One last bit before I get off my box, If everyone did it..... right. Sounds silly and totally uncool, I know, but it is true. And yes, there are much bigger issues to worry about but why should we ignore small issues as if they don't exhiste? What's a few aerosol can's right? Little lead in the paint never hurt anyone? Mercury, just trace amounts...dump it in the sea and it will go away. So what if I kill a few dozen passenger pigeons, look how many there are? Its not all about us.


So, there are my opinions. Please share yours.


----------



## Bert H (Mar 2, 2004)

OK, I'll be the first to take the bait.  

I live in Florida. Practically everywhere you look in this state, you see water - from the ocean to lakes, rivers, canals, roadside ditches, etc. I have collected plants from ditches and rivers. I can travel from Gainesville to a small coastal town and for a good half of that trip (which is 45 miles) I have ditches on either side of the road. In those ditches, which are prevalent alongside many roads, I can find Ludwigia, Proserpinaca, Bacopa, Myriophyllum, Hydrilla, Micranthemum, Saggitaria, Vallisneria, Hygrophilla, just to name a few plants. Personally, I don't have a problem stopping by one of those ditches and occasionally grabbing a sprig or two of a plant. I don't believe I am doing any environmental damage by doing that. If someone with a backhoe and bulldozer come along and started raping the land alongside the road, I would be upset with that. I am not a commercial vendor who would be collecting with the intent of re-selling. (I checked that out with state environmental folks once, and one would need a license to do that commerecially.) 

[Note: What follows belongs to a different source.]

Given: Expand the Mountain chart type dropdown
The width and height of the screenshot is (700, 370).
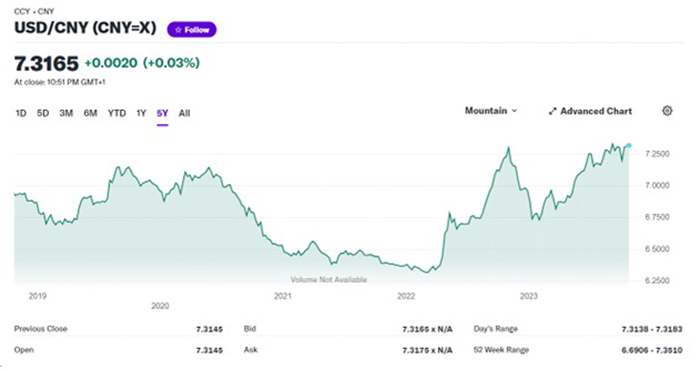Looking at the screenshot, I should point(491,111).
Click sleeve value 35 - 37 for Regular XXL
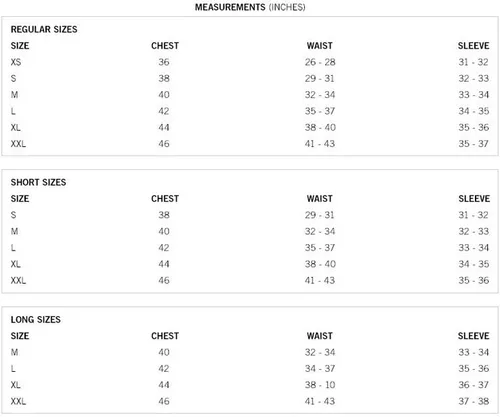Screen dimensions: 500x417 tap(474, 144)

If I am in one of the beautiful, pristine, clear freshwater springs which are so common in northern and central Florida, I can also see a plethora of plants in there. If you have ever wanted to swim in an planted aquarium, go snorkeling or diving in one of our springs. The Ichetucknee, the Rainbow, the Silver River to name a few. If the spring is a state, local, or federal park, I wouldn't remove anything from it. The land there is protected for us and for future generations to enjoy. I have occasionally picked up a plant or two from a canoe on a river or lake not in a protected piece of property. Common sense needs to prevail. Of course, I don't condone ripping off every stalk of tapegrass or Ludwigia on the banks, but I guess I have never felt guilty taking a stem here and there. As far as collecting rocks and wood, I guess I feel the same. If on public lands, 'leave nothing but footprints, take nothing but pictures' is my edict. If not on public lands I don't have a problem with folks taking a rock or a piece of wood that might strike one.

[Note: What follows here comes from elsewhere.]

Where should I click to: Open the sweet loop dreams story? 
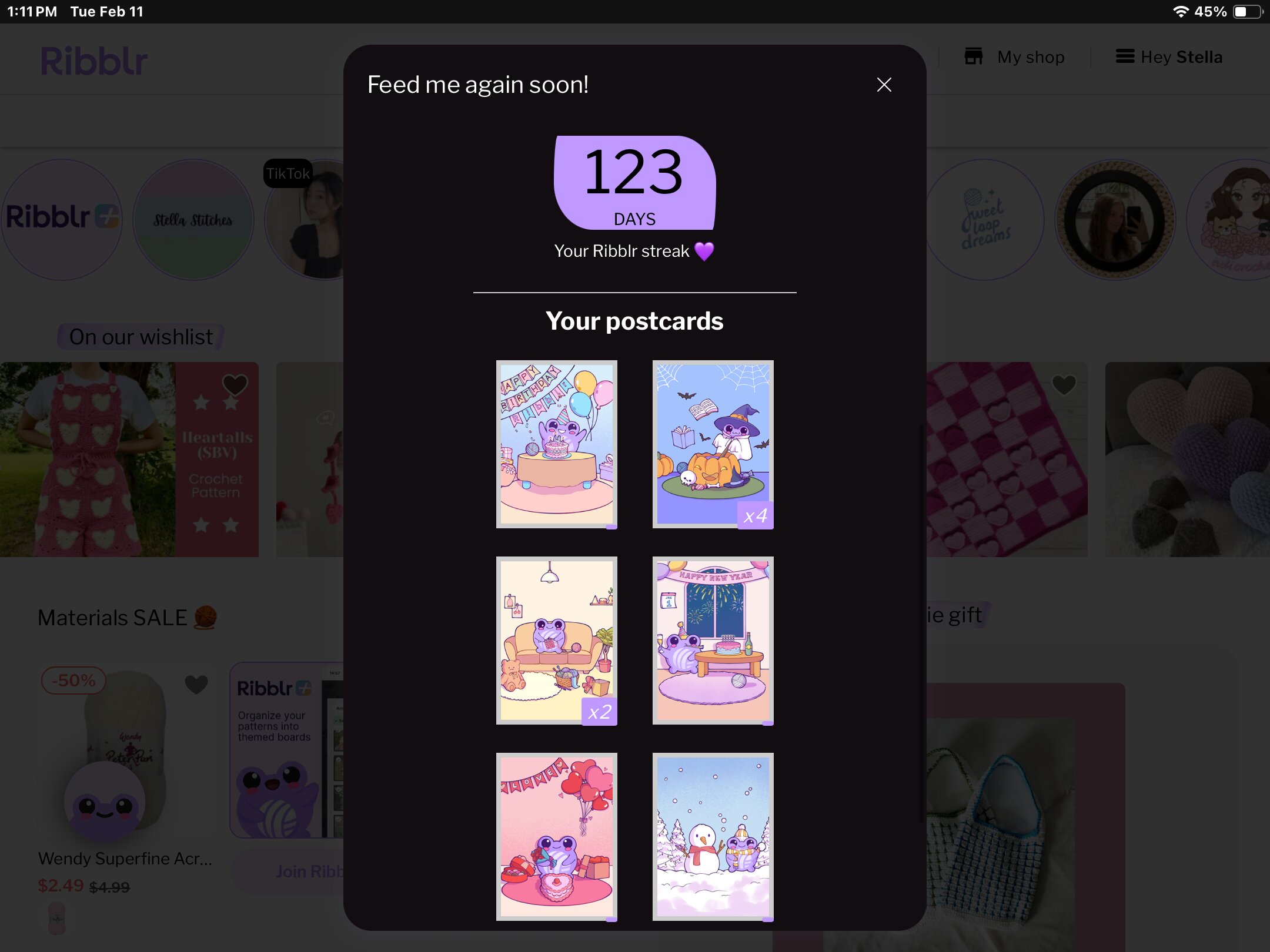[985, 219]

As Dennis said, it is much easier to pick up wood and rock from a vendor than it is to find one oneself. There is a place just up the road from here which sells cypress and cedar - beautiful weather beaten pieces. More wood than you would use if you were to set up tanks for everyone in your family once a year. They also sell some petrified Florida wood - heck I never knew Florida ever had petrified wood. But the fact is, I can go there and legally and for a pittance, get any hardscape I want for my tanks. 

Dennis, I understand your point about 'what's one aerosol, or one small mercury spill, etc... The last couple of years mother nature has dropped hundreds of trees in Florida, obviously some of them in waterways. Maybe that's why I don't feel like grabbing a small branch of a waterlogged piece of wood is a problem. I also don't see that there are the numbers to worry environmentally speaking. Coral reefs are a much more endangered ecosystem than plants growing in roadside ditches, lakes and canals.

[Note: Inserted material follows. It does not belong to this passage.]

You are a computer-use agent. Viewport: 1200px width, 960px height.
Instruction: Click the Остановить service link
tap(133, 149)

OK, now I shall put on my suit of armor and await the comments...


----------



## dennis (Mar 1, 2004)

Thanks for a well thoughtout response Bert. To be honest, I agree with the plants in situations like you mention. Common sense should prevail and the top potrions of a few stems of Ludwigia will grow back, possibly 2 or 3 fold. Same for the wood really. Again, common sense must prevail.

Time and a place for everything and there is a big difference between sustainable, replenishing resources and protected, endangered, or slow developing ones.


----------



## BryceM (Nov 6, 2005)

Nice points, and a reasonable discussion. Might I just add that just because something is on sale by a vendor doesn't mean that they obtained it in an ethical manner. Governments have a way of issuing permits to any corporation with enough money to buy them.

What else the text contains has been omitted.